飛沫感染でインフルエンザに感染、リレンザで治す

冬になると大流行するインフルエンザ。感染経路のほとんどは飛沫感染で、感染者がしたくしゃみや咳の飛沫物に付着していたり、一緒に吐き出されたウイルスを吸い込んでしまうことで感染してしまうのです。インフルエンザウイルスは1個体内に入ると8時間後に100個、24時間後には100万個というスピードで増殖し、感染から1日、長くとも1週間以内に発症します。インフルエンザが大流行する理由は、まだ発症していない、感染しているだけの状態でもすでにウイルスをくしゃみや咳と一緒に撒き散らしてしまっている可能性が高いことです。インフルエンザウイルスは人の喉から肺にかけての気管の粘膜で増殖します。そのため、くしゃみや咳をするとウイルスが簡単に感染者の体外に吐き出されてしまいます。咳やくしゃみをすると3メートル先にまでウイルスが撒き散らされてしまうため、気づかないうちに家族や職場の人など、身近にいる人が続々と感染してしまうのです。

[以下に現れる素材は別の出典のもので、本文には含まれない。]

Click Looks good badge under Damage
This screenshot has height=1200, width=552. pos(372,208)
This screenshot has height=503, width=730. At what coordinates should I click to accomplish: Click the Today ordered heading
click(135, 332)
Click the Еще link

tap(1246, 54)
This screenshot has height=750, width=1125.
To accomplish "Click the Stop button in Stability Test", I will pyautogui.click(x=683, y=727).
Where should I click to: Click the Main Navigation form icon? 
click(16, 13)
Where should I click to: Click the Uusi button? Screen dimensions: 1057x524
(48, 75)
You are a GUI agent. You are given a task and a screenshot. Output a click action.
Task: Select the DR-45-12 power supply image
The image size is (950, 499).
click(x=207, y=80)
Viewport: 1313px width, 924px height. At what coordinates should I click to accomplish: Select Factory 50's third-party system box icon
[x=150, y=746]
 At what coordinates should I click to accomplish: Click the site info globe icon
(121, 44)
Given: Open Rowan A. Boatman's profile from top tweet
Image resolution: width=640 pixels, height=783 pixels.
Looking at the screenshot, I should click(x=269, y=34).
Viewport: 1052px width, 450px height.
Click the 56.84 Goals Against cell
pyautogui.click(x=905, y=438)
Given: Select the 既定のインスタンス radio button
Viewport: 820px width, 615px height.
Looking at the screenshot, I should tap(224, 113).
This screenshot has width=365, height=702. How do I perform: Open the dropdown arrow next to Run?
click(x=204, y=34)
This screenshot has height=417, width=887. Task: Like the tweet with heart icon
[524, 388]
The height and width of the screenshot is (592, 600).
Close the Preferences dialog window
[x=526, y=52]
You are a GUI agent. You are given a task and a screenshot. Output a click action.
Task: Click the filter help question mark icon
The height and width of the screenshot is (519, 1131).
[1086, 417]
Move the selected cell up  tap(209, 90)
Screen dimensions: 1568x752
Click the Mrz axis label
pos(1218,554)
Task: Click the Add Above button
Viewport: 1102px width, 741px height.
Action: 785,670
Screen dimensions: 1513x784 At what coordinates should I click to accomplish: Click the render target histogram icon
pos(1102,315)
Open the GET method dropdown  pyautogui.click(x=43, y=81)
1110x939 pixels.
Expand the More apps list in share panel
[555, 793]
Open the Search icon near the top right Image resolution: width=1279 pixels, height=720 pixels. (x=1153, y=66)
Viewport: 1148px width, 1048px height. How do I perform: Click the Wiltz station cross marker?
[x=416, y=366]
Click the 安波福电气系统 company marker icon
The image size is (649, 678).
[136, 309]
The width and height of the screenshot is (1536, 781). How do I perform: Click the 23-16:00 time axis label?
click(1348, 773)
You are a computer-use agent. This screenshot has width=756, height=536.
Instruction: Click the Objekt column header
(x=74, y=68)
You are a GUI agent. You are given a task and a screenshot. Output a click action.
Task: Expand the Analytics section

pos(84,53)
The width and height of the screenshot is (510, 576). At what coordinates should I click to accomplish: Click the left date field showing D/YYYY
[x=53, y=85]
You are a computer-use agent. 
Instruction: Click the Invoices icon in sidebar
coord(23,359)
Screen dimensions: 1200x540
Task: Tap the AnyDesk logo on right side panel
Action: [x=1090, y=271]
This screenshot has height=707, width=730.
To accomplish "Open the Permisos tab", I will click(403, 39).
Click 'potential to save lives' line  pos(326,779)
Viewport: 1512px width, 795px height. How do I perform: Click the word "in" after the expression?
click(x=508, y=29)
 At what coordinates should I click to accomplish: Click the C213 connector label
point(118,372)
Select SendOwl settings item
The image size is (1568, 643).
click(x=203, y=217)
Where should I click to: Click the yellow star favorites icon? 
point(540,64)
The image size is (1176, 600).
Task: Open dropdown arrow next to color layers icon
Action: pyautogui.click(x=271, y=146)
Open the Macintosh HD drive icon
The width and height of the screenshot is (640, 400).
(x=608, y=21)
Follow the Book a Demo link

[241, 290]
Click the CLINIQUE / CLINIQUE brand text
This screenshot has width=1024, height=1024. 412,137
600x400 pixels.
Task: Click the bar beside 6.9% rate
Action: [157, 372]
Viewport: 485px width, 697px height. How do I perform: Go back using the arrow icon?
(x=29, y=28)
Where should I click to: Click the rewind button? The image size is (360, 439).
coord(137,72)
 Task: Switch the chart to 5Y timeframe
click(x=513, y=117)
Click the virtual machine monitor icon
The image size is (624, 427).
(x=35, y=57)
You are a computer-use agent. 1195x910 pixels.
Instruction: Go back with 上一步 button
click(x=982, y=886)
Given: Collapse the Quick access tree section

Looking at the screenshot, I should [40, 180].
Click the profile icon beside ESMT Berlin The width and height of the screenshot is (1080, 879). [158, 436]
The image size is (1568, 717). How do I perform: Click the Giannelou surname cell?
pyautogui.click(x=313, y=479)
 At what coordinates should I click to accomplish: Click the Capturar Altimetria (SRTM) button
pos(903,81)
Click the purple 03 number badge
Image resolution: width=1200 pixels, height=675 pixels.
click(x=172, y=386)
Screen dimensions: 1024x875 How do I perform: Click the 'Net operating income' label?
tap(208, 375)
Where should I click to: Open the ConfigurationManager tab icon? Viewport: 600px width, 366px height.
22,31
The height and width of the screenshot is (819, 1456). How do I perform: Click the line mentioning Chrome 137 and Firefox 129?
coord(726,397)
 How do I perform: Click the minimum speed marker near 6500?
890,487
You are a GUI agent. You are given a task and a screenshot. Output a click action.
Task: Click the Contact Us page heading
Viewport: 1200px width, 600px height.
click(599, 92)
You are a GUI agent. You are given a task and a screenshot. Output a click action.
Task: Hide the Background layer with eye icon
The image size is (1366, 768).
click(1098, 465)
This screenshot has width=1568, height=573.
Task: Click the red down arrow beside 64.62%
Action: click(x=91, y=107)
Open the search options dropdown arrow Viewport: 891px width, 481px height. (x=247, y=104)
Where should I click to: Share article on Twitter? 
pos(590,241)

インフルエンザの治療薬として初めての吸入薬であるリレンザは、インフルエンザウイルスが増殖する気道に直接作用します。リレンザはウイルスを殺す薬ではなく、増殖するのを抑えるための薬のため、感染したかも、と思ったらすぐにでも服用することが重要です。吸入してすぐにウイルスの増殖を抑制する作用が働きだすため、他の内服薬に比べて効果が早いと言われています。ウイルスが増殖しきってしまってからでは、リレンザのインフルエンザウイルスの増殖を抑える作用は効果が薄くなってしまうため、感染してから48時間以内に使用を開始するようにしましょう。感染して病院から処方を受けた場合、家まで待たずにその場で吸入すると良いでしょう。